Don't worry fam, I got you.

https://lwn.net/ml/fedora-devel/03fbbb9a-7e74-fc49-c663-3272...

Source via: https://news.ycombinator.com/item?id=30443761

devsda · 2025-02-19T14:40:02 1739976002

Not sure what the take away is from their experience.

Is it

1. Consumer grade/crappy SSDs are still reliable enough at scale and rarely fail that it is easier to manage occasional failures ?

2. The cost of engineering effort to keep things together with crappy ssds failing often is less compared to the expensive enterprise grade hardware ?

Or is it something else ?

pjc50 · 2025-02-19T15:04:03 1739977443

Once you build a distributed system that's large, it has to tolerate routine node failures.

Once you have a fault tolerant system, and some idea of failure rates, you can then ask "is it worth having X units of less reliable hardware or Y units of more reliable hardware? How many will still be running after a year?"

You then find out that buying a few more cheap nodes compensates completely for the lower reliability.

nine_k · 2025-02-19T15:49:53 1739980193

One more step, and it will conjoin with Erlang's "Let it crash" approach.

snailmailstare · 2025-02-19T17:41:57 1739986917

This thread seems overly complex given that an engineer tasked with designing a RAID storage to replace an unplanned haberdashery would probably start with looking up what the requested acronym stands for.

ahartmetz · 2025-02-19T17:12:22 1739985142

> use the crappiest SSDs they can buy

That might be a bad idea, from personal experience. I bought a cheap SSD from a reputable vendor (Crucial) to upgrade someone's old laptop. Sometimes (10-20% of the time?), the laptop boots about as slowly (or worse) as with a mechanical HDD. The SSD is a model entirely without RAM cache, which seems to cause some really bad performance cliffs.

.....

**What is asked**
1) Retype the part of the SSD discussion that begins with the words containing "snailmailstare · 2025-02-19T17:41:57" and ends with "bad performance cliffs.".
2) Write what comes next in the forum thread about cheap SSDs, picking up after its last sentence.

**Data extract**
.....

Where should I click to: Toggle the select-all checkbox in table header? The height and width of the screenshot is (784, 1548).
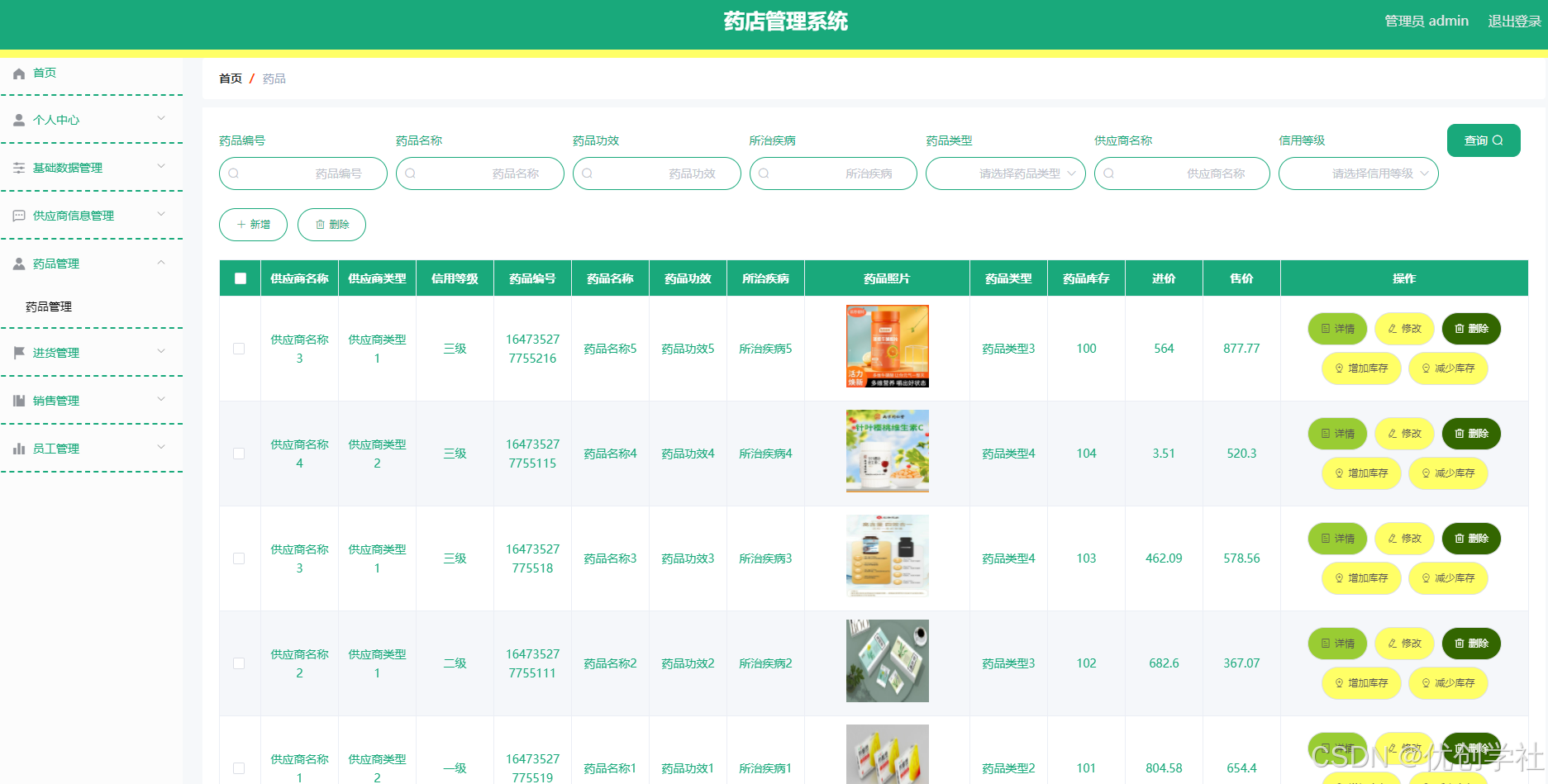(240, 278)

.....

**Outputs in order**
1)
snailmailstare · 2025-02-19T17:41:57 1739986917

This thread seems overly complex given that an engineer tasked with designing a RAID storage to replace an unplanned haberdashery would probably start with looking up what the requested acronym stands for.

ahartmetz · 2025-02-19T17:12:22 1739985142

> use the crappiest SSDs they can buy

That might be a bad idea, from personal experience. I bought a cheap SSD from a reputable vendor (Crucial) to upgrade someone's old laptop. Sometimes (10-20% of the time?), the laptop boots about as slowly (or worse) as with a mechanical HDD. The SSD is a model entirely without RAM cache, which seems to cause some really bad performance cliffs.

2)
nine_k · 2025-02-19T18:41:09 1739990469

This is because you're missing the key tenet: massive parallelism. This works when you have 1000 drives, with significant data redundancy distributed among them. If two of them fail, and one of them is so slow that it can also be considered failed, it's not a big deal, you still have 997 adequately performing drives, and the system can easily handle the loss of 0.3% of the capacity.

If you only have one drive, try to make it as good as you can afford.

snailmailstare · 2025-02-20T11:51:10 1740052270

RAID expects non deterministic bad behaviors. A group of these drives receiving the same pattern of block accesses could exhibit the same behavior at the same time depending on how they were designed.. Similarly, I think it is usually done with the expectation of something worth treating as an irreversible failure, some RAIDs may perform at their worst for read when there is a slow response from a drive that isn't known to be bad, optimizing them to compete by always racing the correction with the last response would be inefficient if they weren't designed specifically for this defect.

throwaway48476 · 2025-02-19T13:57:47 1739973467

Idle spinning hard drives consumes multiple times that of idle SSDs. Over the life of the drive this becomes significant as well.

justinclift · 2025-02-20T04:05:31 1740024331

> idle SSDs

Bearing in mind that SSDs used in data centres (at least used to) not have much in the way of low power idlying mode like consumer grade SSDs do (due to laptop requirements).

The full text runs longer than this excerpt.